Bruno Chimirri (Serra San Bruno, 24 gennaio 1842 – Amato, 28 ottobre 1917) è stato un politico italiano.

Nel 1874 si candidò per la prima volta al parlamento nel collegio di Serra San Bruno, senza successo nonostante un buon riscontro di voti.

Ricandidatosi nelle elezioni del novembre 1876, sempre nello stesso collegio, conseguì l’85% dei consensi che sancirono il suo ingresso nella Camera dei deputati: questo successo deve considerarsi un evento straordinario perché Chimirri era uno sconosciuto avvocato di provincia in un’epoca nella quale la delegazione parlamentare calabrese era rappresentata dalle più grandi famiglie dell’aristocrazia fondiaria, ma anche perché in quelle elezioni la Destra perse 156 deputati, e tra quelli eletti solo 45 riuscirono a conseguire più di 90 voti.

Tuttavia l’avvento della Sinistra al potere,  considerato da alcuni rivoluzionario, sul piano pratico incise molto poco: Destra e Sinistra erano sostanzialmente d’accordo sui fini dello stato liberale. L’attività politica, in sostanza, era condizionata dal voto che proveniva dal patriziato e da quell’esile ceto di borghesia locale. Inoltre fino al 1880 l’elettorato attivo non superò mai il 5% della popolazione nazionale: votavano solo i maschi con più di 25 anni che sapevano leggere e scrivere e pagavano almeno 40 lire di imposte dirette.

Il 30 aprile 1880 durante il governo Depretis venne presentato un progetto di legge per l’allargamento dell’elettorato attraverso la riduzione del censo a 19 lire, l’abbassamento di età a 21 anni e  la licenza della seconda elementare.
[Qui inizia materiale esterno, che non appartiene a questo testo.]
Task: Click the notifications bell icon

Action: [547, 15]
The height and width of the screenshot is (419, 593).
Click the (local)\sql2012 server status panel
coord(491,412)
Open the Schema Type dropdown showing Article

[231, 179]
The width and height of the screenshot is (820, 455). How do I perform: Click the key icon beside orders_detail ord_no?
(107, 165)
In questa circostanza il Chimirri intervenne nella discussione e pur dichiarandosi favorevole all’iniziativa, manifestò la sua perplessità per un suffragio indiscriminato e massivo poiché sosteneva che il voto «più che un diritto è una funzione, un ufficio» e questo progetto governativo «meccanico e quantitativo», va ricusato, per un criterio più selettivo basato, oltre che sul censo, sulla «specifica qualificazione professionale»
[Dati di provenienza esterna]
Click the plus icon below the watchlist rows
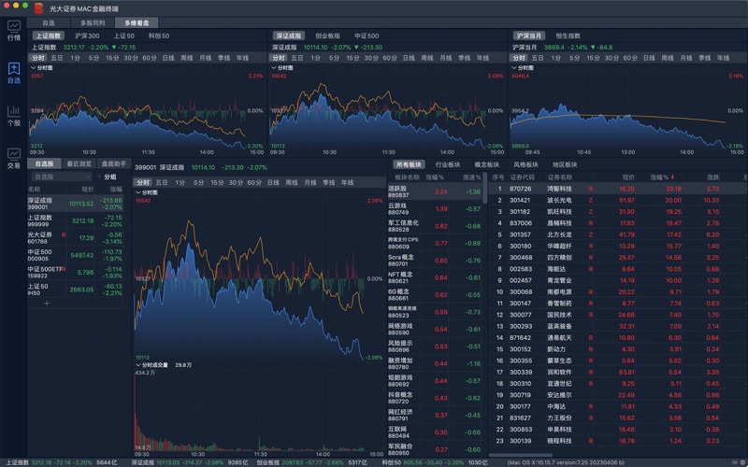The image size is (748, 467). tap(46, 303)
Con la riforma elettorale del 1882 che prevedeva lo scrutinio di lista in luogo del sistema uninominale, Chimirri fu rieletto nel collegio di Catanzaro e fu poi riconfermato il 23 maggio 1886 e ininterrottamente rieletto fino al 16 ottobre 1913 quando, dopo 11 legislature — dalla XIII alla XXIII —ottenne la nomina a senatore del Regno per la terza categoria.
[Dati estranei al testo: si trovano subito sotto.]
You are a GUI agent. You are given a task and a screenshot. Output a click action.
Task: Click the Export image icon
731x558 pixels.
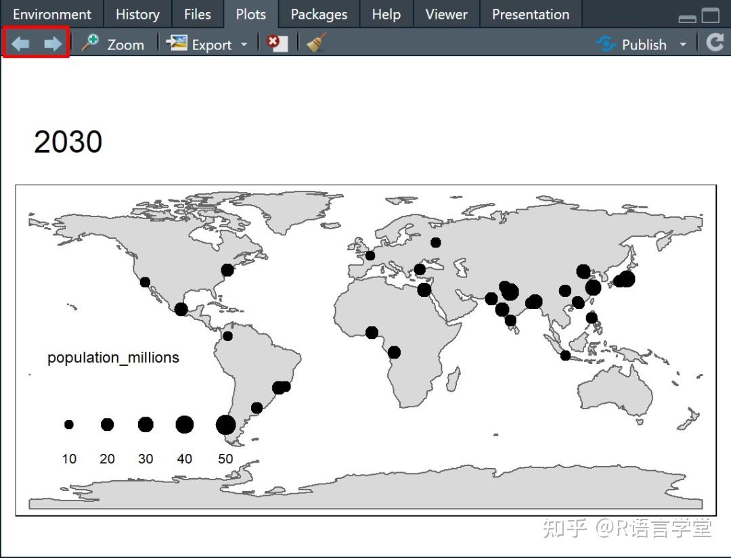click(177, 43)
Tra le cariche più importanti ricoperte ricordiamo quella di ministro dell’Agricoltura (febbraio – dicembre 1891) e poi quella di Guardasigilli sotto il I governo di Rudinì (gennaio-maggio 1892).  Fu vicepresidente della Camera nella XIX legislatura dal 16 giugno 1895 al 3 marzo 1897, ministro delle Finanze con l’interim del Tesoro (giugno 1900 – febbraio 1901) durante il breve Governo Saracco. Ricoprì, infine, la carica di commissario governativo per la gestione e l’esercizio della tutela degli orfani del terremoto del dicembre 1908.

Ritiratosi a Serra San Bruno, dove era nato nel 1845, morì nella vicina Amato il 28 ottobre 1917.